Source records
--- START ---

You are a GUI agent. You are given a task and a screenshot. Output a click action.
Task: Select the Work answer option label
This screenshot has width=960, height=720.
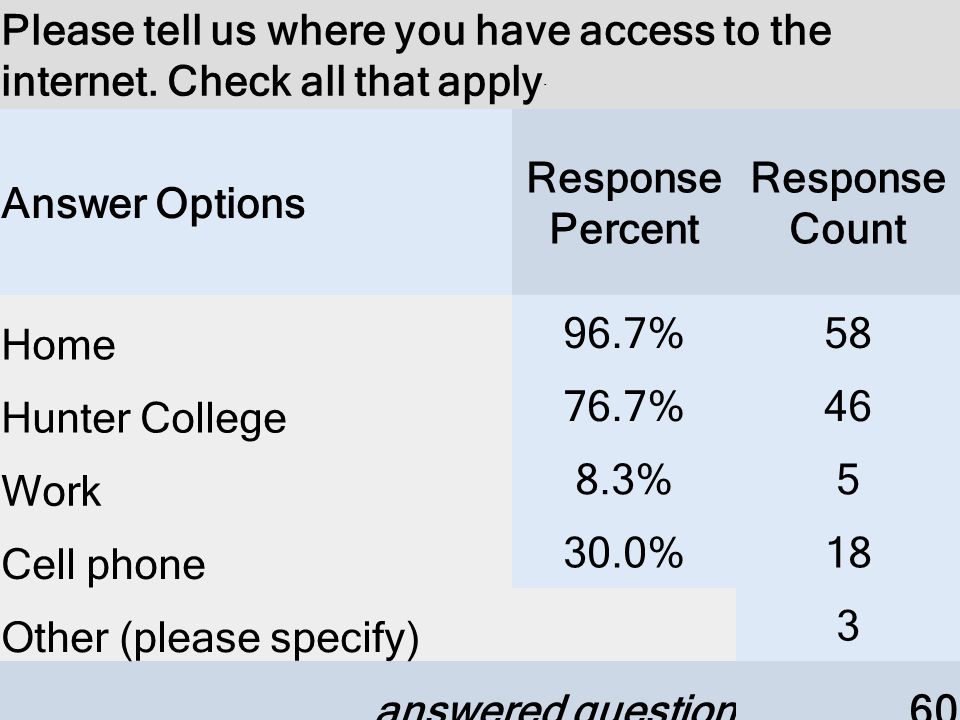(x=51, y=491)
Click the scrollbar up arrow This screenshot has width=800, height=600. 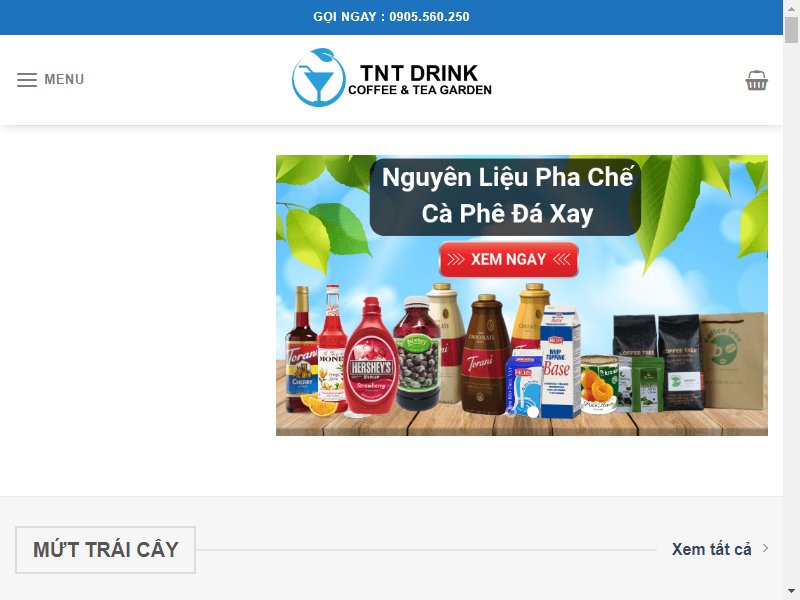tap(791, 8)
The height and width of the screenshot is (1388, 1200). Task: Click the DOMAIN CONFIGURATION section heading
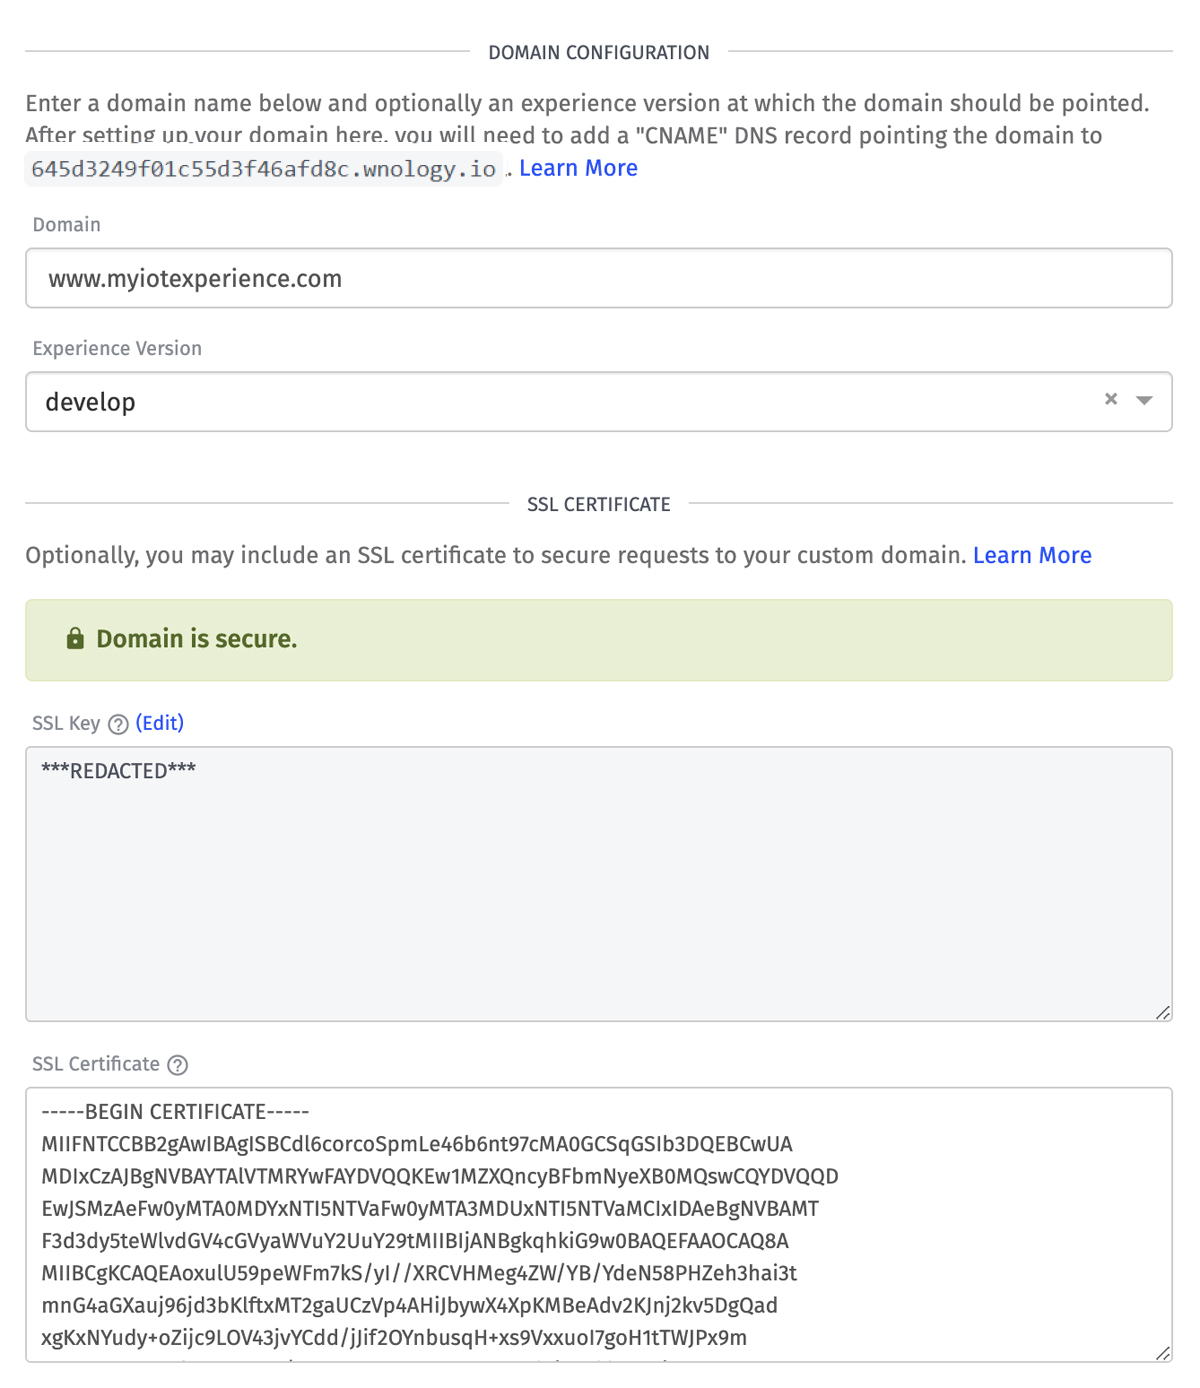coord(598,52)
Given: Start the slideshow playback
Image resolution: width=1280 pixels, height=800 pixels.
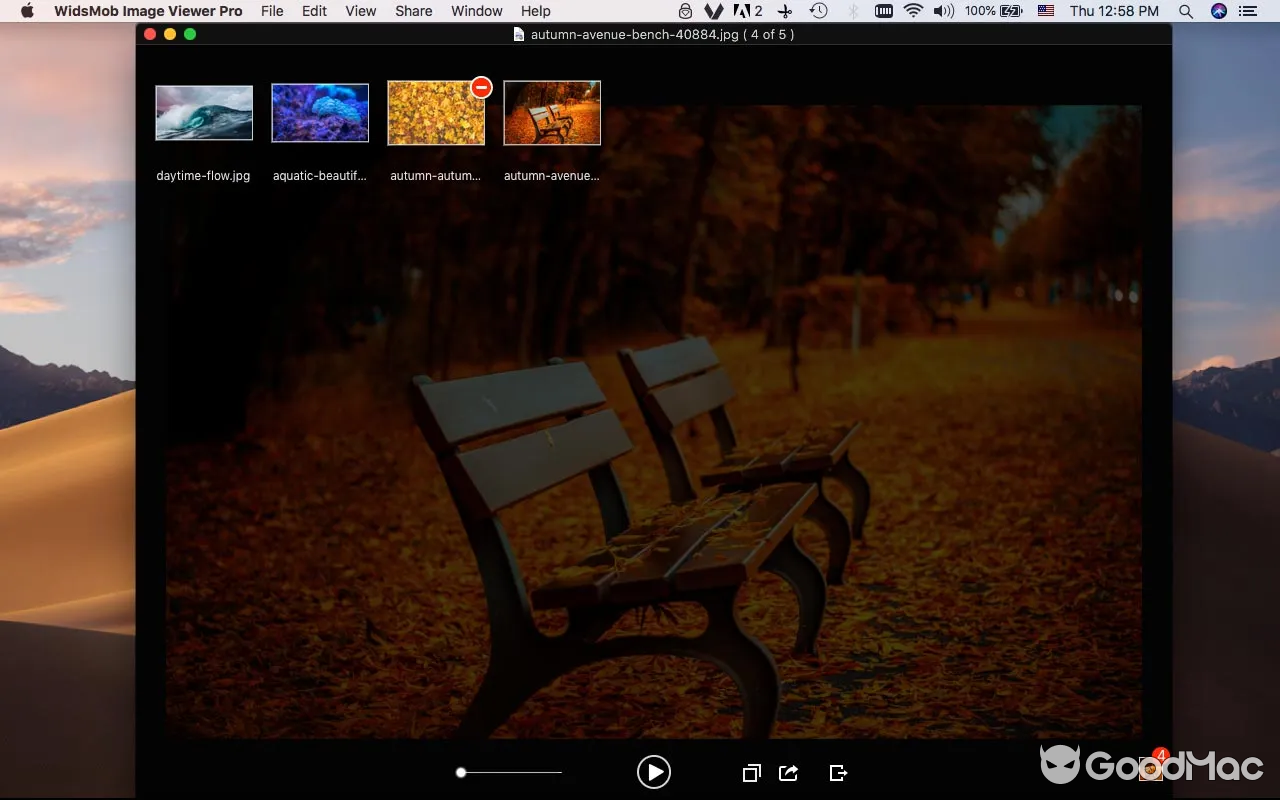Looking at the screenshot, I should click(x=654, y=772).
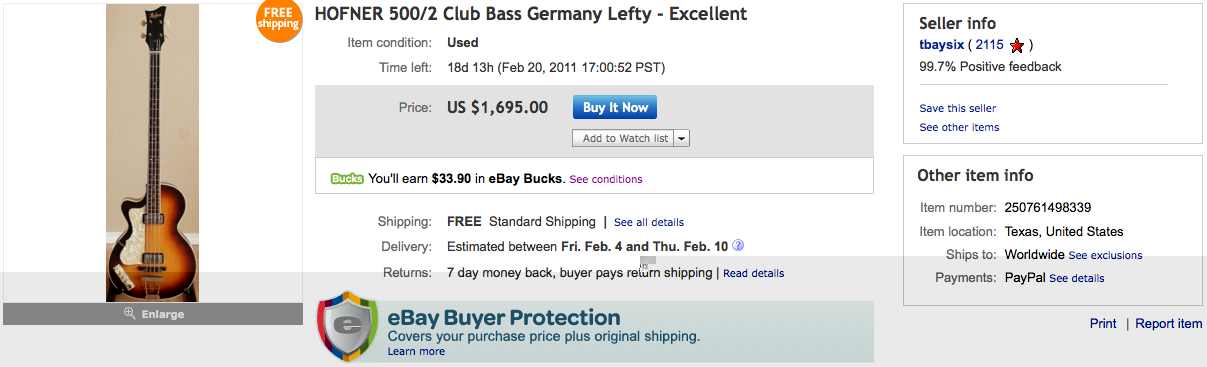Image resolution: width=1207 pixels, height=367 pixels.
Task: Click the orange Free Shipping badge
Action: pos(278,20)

--- END ---

#### EXERCISE DESCRIPTION
In the data, the line that contains "The height and" begins the part to write out; restate it and each line after it word for word through the end, with no pictures.

#### ANSWER TO THIS TASK
The height and width of the screenshot is (1388, 1200). Task: Click the DOMAIN CONFIGURATION section heading
coord(598,52)
Given: Start the slideshow playback
Image resolution: width=1280 pixels, height=800 pixels.
Looking at the screenshot, I should click(x=654, y=772).
Image resolution: width=1207 pixels, height=367 pixels.
Task: Click the orange Free Shipping badge
Action: pos(278,20)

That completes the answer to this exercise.